● **ACTIVITY**:
Retype every entry below without any change.

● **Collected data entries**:
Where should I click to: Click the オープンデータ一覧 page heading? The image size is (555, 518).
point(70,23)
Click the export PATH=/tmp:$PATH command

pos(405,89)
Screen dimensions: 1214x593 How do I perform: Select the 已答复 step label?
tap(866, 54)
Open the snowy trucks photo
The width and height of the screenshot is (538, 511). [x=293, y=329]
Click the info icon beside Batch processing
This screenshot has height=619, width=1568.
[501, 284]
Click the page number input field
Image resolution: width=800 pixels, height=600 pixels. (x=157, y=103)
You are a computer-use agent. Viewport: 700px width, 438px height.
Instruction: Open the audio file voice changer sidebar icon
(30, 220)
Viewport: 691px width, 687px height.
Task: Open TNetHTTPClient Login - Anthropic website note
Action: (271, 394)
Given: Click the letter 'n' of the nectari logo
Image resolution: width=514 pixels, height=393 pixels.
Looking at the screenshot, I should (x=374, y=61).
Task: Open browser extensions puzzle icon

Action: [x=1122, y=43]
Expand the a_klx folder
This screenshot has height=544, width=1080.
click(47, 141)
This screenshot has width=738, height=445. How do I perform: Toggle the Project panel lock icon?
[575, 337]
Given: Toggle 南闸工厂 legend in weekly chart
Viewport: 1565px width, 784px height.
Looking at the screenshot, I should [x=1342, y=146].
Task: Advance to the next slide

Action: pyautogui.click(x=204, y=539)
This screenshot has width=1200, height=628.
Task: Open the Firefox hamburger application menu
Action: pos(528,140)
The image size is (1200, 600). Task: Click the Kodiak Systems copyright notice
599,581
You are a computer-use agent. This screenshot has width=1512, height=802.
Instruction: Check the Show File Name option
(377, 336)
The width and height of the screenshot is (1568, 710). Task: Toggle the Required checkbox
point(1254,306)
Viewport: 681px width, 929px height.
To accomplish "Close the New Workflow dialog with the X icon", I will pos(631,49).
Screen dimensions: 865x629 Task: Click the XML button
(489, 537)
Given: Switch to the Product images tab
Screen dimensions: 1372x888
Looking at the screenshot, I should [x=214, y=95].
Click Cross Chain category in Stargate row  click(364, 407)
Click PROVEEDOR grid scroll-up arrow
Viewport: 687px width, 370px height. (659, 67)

● **SOLUTION FOR THIS EXERCISE**:
Where should I click to: Click the オープンデータ一覧 page heading? The image size is (555, 518).
point(70,23)
Click the export PATH=/tmp:$PATH command

pos(405,89)
Screen dimensions: 1214x593 How do I perform: Select the 已答复 step label?
tap(866, 54)
Open the snowy trucks photo
The width and height of the screenshot is (538, 511). [x=293, y=329]
Click the info icon beside Batch processing
This screenshot has height=619, width=1568.
[501, 284]
Click the page number input field
Image resolution: width=800 pixels, height=600 pixels. (x=157, y=103)
You are a computer-use agent. Viewport: 700px width, 438px height.
Instruction: Open the audio file voice changer sidebar icon
(30, 220)
Viewport: 691px width, 687px height.
Task: Open TNetHTTPClient Login - Anthropic website note
Action: (271, 394)
Given: Click the letter 'n' of the nectari logo
Image resolution: width=514 pixels, height=393 pixels.
Looking at the screenshot, I should (x=374, y=61).
Task: Open browser extensions puzzle icon

Action: [x=1122, y=43]
Expand the a_klx folder
This screenshot has height=544, width=1080.
click(47, 141)
This screenshot has width=738, height=445. How do I perform: Toggle the Project panel lock icon?
[575, 337]
Given: Toggle 南闸工厂 legend in weekly chart
Viewport: 1565px width, 784px height.
Looking at the screenshot, I should [x=1342, y=146].
Task: Advance to the next slide

Action: pyautogui.click(x=204, y=539)
This screenshot has width=1200, height=628.
Task: Open the Firefox hamburger application menu
Action: pos(528,140)
The image size is (1200, 600). Task: Click the Kodiak Systems copyright notice
599,581
You are a computer-use agent. This screenshot has width=1512, height=802.
Instruction: Check the Show File Name option
(377, 336)
The width and height of the screenshot is (1568, 710). Task: Toggle the Required checkbox
point(1254,306)
Viewport: 681px width, 929px height.
To accomplish "Close the New Workflow dialog with the X icon", I will pos(631,49).
Screen dimensions: 865x629 Task: Click the XML button
(489, 537)
Given: Switch to the Product images tab
Screen dimensions: 1372x888
Looking at the screenshot, I should [x=214, y=95].
Click Cross Chain category in Stargate row  click(364, 407)
Click PROVEEDOR grid scroll-up arrow
Viewport: 687px width, 370px height. (659, 67)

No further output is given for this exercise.